On several occasions, I’ve mentioned “effortful retrieval” as key to longterm learning.  I think that if I were to criticize myself  as a classroom teacher, I’d have to say that failure to review was a primary weakness in my teaching repertoire.  The key is too allow enough time to pass between study sessions that some forgetting has taken place, but not so much that competing memories have completely obliterated the retrieval routes to a learning.  Take a math fact.  Taught today, it should be reviewed tomorrow or the next day, then after about 5 days, then 10, then about 20 days, and after that, at random.  For the “average” person, this would be adequate for making the memory of a math fact or vocabulary word, reasonably permanent.

Repeated retrieval causes the brain to strengthen the routes of recovery, making them more resilient.  As we retrieve learning, we also improve it by reconsolidating it.  That is, we combine that knowledge or skill with newer information and skills, literally remaking the memory into a richer and stronger understanding.  Bit by bit, as we revisit memories we not only reconsolidate that specific memory, but we develop mental models.

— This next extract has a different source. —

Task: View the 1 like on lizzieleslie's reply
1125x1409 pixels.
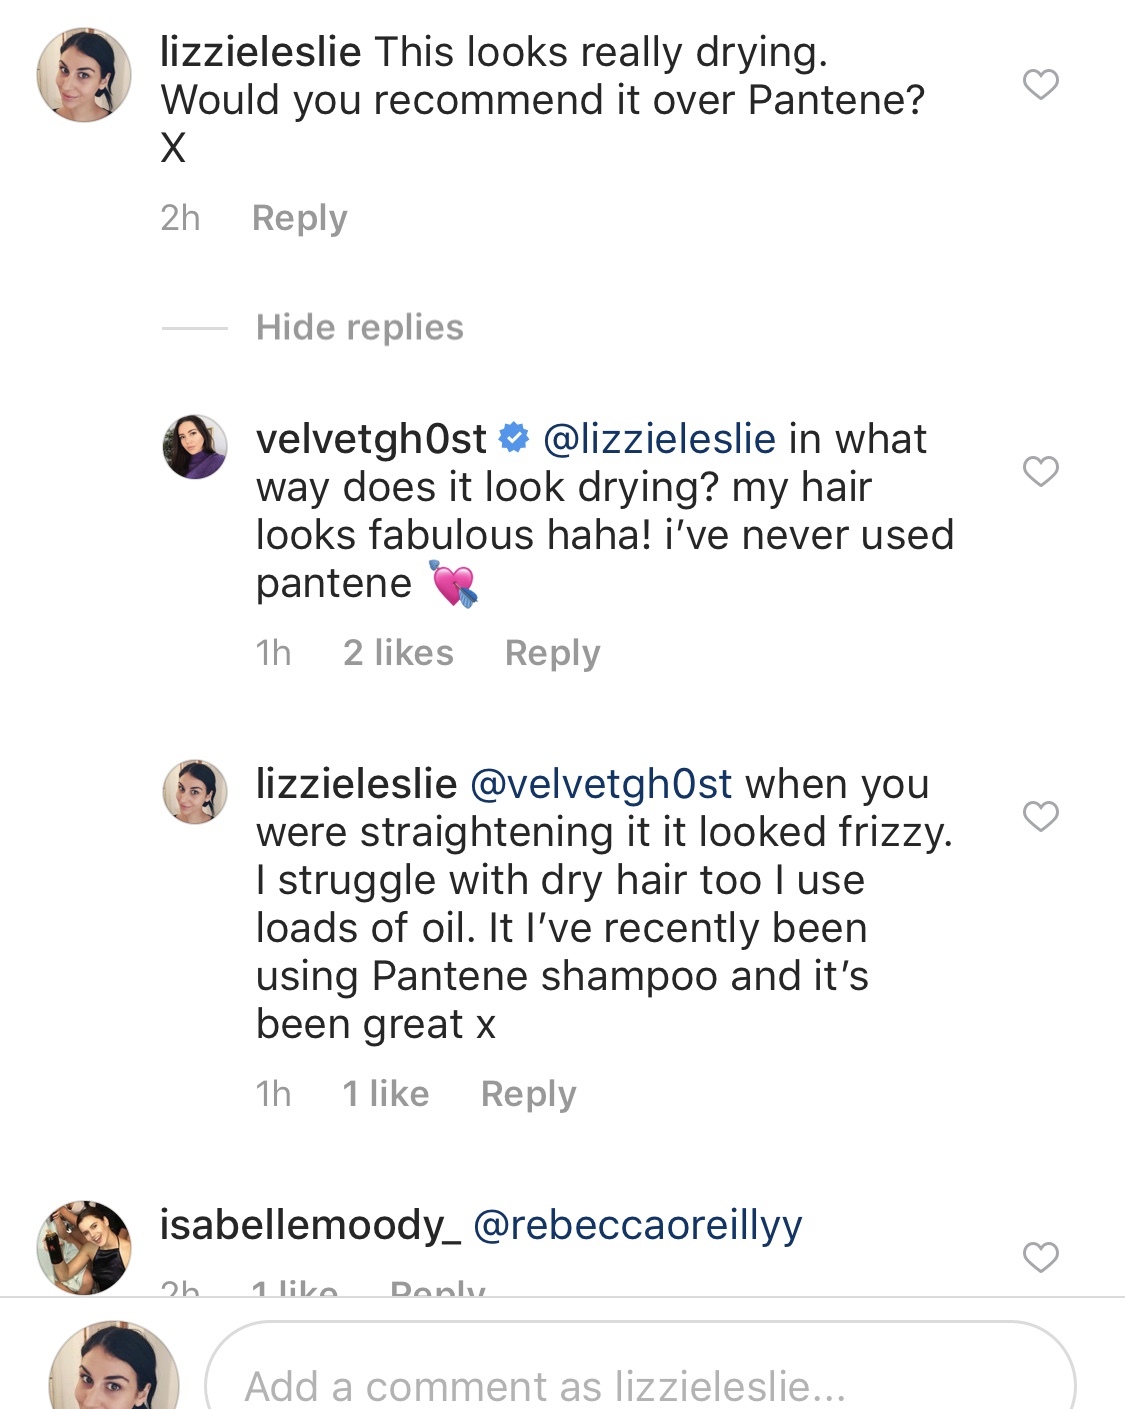Action: [x=385, y=1094]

Mental models, as distinct from a reconsolidated memory, might be thought of as clusters of memories.  A simple example might be related to driving a car.  When we learn to drive, individual skills like breaking or shifting become reconsolidated as we do them repeatedly and gain sophistication with their use, applying the skills to new and slightly different situations.  At some point, we move from “breaking” or “steering” or “shifting” to “driving a car.”  At that point, we’ve developed a mental model of driving a car and it contains all the separate skills necessary for driving.  With that model, we can move from vehicle to vehicle, applying our model with great skill.


So it is with learning.  It’s why we try to get students to recall things “like” what we’re introducing in class.  The attempt is to see the new information within the model students have already developed.  Research says that if we probe students for “What is it like?” rather than telling them what it’s like, the effort that they expend identifying the model will strengthen the learning and make it more resilient.